**WHAT YOU HAVE TO DO**
Using the records below, please work out how many lines contain "beside"; answer with the number alone.

**SOURCE DATA**
---------------
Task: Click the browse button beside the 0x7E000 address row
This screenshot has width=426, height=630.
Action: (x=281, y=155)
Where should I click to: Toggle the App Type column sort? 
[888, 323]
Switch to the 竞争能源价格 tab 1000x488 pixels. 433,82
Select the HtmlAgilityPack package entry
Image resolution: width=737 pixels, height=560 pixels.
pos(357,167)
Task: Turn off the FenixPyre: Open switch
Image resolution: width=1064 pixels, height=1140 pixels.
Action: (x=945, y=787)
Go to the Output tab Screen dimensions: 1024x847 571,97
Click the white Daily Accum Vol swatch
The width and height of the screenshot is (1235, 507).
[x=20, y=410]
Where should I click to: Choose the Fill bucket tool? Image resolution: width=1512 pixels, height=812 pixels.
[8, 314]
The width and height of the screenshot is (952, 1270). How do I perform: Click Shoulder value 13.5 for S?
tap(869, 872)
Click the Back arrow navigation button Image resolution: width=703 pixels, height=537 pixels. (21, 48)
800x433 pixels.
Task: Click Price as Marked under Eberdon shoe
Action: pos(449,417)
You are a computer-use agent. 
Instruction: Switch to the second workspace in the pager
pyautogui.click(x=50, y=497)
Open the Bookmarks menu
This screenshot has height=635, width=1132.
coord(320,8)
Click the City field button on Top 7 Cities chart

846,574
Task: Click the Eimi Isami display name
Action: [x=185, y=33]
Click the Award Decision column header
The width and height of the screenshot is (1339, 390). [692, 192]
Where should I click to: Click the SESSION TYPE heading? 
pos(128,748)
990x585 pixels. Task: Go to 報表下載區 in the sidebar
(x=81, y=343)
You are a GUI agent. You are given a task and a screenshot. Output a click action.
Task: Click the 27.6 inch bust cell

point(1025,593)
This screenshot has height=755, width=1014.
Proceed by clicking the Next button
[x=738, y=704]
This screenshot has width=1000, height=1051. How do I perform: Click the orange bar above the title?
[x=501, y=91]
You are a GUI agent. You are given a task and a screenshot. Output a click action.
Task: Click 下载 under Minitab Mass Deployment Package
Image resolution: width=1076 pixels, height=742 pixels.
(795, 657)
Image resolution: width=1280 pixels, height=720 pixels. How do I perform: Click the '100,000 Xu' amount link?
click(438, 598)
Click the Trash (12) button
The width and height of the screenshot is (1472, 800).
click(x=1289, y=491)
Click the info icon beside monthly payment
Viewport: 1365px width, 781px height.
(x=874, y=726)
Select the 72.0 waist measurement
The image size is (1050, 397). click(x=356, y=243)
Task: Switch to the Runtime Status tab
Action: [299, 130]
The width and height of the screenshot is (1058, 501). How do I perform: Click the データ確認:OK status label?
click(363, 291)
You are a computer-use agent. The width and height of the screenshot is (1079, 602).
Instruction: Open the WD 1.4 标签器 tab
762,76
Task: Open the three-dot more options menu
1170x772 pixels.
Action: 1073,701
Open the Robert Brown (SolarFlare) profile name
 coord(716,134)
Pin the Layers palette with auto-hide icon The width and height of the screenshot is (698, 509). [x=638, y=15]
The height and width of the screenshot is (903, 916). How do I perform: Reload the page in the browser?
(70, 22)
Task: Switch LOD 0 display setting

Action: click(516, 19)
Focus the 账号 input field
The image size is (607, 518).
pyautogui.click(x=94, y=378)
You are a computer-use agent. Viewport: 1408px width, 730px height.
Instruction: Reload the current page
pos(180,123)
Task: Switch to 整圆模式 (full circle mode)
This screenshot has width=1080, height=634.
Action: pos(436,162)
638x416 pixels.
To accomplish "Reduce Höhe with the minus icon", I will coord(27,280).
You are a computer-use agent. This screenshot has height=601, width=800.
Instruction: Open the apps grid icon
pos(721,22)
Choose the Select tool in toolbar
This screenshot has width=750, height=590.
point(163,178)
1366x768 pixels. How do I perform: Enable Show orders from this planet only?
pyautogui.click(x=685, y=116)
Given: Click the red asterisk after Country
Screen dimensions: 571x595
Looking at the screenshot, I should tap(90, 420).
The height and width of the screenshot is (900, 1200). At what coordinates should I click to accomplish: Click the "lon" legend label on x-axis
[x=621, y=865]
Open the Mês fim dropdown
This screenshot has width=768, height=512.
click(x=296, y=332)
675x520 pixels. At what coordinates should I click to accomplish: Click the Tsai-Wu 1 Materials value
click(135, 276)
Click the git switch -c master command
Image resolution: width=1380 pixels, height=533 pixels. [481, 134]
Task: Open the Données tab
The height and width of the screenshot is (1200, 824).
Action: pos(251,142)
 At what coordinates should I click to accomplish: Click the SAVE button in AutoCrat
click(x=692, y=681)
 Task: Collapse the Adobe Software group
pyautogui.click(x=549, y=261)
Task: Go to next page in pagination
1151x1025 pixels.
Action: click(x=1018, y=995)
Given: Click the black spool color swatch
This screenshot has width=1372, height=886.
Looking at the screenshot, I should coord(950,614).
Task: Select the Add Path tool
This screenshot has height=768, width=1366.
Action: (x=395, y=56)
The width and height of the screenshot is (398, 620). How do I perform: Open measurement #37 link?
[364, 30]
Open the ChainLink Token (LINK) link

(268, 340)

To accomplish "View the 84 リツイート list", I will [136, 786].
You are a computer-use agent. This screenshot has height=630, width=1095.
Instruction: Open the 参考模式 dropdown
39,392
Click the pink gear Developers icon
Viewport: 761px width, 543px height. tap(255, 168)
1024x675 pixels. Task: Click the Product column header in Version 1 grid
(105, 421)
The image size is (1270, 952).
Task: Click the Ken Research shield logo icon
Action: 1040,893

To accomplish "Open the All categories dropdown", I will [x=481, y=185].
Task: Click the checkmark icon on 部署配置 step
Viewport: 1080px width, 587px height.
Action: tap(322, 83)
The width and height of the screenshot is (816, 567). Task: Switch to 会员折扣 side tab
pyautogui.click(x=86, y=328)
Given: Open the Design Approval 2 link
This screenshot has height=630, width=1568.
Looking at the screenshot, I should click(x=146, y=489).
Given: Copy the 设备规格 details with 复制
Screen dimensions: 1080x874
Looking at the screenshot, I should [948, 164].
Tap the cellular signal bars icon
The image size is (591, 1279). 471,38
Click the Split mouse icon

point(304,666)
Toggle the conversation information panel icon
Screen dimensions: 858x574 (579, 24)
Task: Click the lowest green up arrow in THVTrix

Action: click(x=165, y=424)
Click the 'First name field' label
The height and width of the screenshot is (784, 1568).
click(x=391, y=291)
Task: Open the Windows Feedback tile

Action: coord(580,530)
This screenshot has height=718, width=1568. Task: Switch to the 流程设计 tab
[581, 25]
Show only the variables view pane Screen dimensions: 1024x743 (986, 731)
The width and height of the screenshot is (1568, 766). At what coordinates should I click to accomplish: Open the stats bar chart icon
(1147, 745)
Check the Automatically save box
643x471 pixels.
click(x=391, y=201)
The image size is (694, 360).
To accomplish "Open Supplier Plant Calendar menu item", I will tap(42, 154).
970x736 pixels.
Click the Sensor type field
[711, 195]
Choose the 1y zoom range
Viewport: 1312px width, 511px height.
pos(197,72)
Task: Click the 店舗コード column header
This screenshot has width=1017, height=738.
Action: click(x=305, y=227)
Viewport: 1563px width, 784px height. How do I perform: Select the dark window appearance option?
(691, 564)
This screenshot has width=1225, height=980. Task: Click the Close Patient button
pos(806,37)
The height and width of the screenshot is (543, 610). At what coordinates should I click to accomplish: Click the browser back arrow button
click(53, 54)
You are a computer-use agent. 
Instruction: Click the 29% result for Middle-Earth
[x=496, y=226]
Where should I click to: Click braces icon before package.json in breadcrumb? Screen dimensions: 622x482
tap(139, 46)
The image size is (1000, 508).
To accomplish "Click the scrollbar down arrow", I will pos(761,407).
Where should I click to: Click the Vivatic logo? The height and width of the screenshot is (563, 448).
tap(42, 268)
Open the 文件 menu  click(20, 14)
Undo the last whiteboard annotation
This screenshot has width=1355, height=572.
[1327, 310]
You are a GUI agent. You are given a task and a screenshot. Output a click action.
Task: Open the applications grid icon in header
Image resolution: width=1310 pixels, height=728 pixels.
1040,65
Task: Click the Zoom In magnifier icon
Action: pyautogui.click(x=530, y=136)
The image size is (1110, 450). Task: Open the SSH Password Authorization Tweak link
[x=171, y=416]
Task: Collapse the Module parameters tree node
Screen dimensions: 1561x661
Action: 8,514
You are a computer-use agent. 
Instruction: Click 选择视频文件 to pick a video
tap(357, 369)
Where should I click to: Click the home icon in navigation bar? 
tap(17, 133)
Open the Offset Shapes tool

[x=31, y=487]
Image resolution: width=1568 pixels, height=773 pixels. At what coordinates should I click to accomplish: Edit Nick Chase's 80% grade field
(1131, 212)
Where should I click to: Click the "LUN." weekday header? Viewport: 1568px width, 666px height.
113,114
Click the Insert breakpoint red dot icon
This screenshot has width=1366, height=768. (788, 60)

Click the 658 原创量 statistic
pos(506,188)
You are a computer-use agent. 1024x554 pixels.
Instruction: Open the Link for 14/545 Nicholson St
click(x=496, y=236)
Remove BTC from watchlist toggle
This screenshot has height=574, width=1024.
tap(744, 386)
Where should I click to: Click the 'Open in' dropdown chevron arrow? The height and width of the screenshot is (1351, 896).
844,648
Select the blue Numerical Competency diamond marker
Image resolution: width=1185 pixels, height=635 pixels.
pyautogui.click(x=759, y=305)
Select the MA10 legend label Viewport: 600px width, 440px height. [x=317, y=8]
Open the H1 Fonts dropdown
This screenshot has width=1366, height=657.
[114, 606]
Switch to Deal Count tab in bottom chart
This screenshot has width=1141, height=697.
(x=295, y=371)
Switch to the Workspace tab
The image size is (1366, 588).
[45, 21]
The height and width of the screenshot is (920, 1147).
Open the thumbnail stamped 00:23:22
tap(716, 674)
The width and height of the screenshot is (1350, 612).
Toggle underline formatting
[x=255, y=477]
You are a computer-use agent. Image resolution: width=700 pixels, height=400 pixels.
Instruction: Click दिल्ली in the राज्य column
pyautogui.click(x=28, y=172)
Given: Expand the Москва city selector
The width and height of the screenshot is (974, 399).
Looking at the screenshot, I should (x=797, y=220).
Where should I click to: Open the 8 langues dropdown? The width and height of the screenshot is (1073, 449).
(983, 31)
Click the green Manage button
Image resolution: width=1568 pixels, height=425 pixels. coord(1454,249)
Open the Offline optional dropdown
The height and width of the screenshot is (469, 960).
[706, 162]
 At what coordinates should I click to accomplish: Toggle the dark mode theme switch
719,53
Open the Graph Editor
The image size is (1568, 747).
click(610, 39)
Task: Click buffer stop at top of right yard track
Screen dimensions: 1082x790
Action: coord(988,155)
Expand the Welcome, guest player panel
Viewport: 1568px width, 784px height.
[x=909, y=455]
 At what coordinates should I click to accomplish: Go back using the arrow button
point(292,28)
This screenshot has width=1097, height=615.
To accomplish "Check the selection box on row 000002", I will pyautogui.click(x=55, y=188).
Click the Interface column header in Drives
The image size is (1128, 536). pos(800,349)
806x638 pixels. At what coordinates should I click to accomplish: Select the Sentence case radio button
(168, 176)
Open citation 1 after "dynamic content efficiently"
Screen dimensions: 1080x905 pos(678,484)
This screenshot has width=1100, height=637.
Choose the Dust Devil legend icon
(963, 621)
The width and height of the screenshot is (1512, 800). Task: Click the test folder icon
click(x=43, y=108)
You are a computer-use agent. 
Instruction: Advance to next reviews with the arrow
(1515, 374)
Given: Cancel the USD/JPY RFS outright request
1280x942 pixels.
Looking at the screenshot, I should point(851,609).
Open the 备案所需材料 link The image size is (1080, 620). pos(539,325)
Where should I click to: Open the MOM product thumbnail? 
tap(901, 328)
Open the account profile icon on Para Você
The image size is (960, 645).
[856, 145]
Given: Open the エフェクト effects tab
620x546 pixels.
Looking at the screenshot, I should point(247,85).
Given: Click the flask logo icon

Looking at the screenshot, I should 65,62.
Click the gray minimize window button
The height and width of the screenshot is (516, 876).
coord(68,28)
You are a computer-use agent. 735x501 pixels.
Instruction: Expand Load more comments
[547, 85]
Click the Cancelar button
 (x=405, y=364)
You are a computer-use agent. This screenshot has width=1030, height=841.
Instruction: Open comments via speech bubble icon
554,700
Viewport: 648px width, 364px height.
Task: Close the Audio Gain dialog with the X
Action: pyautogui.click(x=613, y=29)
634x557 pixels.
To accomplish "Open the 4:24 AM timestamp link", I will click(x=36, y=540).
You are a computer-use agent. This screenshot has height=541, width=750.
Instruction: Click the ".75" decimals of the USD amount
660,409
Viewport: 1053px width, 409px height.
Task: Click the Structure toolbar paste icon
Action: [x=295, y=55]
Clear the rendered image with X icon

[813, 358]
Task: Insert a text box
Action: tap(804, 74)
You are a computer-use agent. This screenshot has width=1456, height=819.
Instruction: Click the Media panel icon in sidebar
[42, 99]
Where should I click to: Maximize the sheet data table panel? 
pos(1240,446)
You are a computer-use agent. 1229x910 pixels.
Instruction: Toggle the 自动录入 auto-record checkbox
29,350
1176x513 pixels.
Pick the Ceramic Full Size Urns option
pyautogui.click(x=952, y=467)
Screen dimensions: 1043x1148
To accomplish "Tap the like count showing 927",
---------------
**TASK SOLUTION**
2